Earlier this week I came across a person looking to find a local (to Louisiana) car safety inspection location. I think most states require this but they differ on schedules. Louisiana recently moved to letting you pay more for a two-year sticker which is nice, but it is still a bit of a hassle if you don't know where an inspection location can be found. Turns out - there is a web page for it: http://www.dps.state.la.us/safetydirections.nsf/f3f91999370ccaed862574a20074b158?OpenView.

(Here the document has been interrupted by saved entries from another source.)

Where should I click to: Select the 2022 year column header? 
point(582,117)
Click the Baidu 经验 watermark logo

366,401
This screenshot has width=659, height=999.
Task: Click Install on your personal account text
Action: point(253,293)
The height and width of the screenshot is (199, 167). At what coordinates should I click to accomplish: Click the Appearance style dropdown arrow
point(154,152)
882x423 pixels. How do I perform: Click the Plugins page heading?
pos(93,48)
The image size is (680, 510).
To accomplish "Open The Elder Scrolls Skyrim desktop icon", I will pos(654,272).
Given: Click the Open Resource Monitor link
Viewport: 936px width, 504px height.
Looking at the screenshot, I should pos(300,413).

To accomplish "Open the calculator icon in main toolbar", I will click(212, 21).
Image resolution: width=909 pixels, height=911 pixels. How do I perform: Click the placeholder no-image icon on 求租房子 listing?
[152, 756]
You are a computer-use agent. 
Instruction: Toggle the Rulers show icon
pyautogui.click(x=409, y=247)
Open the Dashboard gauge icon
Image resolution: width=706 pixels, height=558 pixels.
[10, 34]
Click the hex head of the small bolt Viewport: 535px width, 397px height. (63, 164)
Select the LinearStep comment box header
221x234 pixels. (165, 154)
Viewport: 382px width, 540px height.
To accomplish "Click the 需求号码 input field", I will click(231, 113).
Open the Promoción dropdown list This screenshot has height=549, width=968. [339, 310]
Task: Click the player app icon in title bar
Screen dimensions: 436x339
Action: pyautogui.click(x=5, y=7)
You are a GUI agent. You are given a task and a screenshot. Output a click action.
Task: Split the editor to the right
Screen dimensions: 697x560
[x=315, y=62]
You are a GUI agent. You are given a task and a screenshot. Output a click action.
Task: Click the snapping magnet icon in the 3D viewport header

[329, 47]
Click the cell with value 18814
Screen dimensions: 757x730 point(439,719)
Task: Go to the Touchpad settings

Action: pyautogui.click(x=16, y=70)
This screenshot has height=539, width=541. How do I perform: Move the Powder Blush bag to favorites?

I looked at this and thought - wouldn't it be cool if we could find the nearest station based on your current location. Turns out it was possible - just not very pretty. I've split this blog entry into two parts - getting the data - and using the data. If you don't care how I scraped the site, feel free to scroll down to the next part.
Scraping the Data
I had hoped the site was using fancy Ajax Ninja stuff with cool JSON-based data sources, but I quickly discovered that it was not. It was pure HTML. Lots, and lots, and, oh my god, lots of HTML. I began by figuring out how the site was set up. The home page contains a list of all the parishes:
Clicking a triangle (but oddly, not the parish name) opens a list of places where you can get your car inspected.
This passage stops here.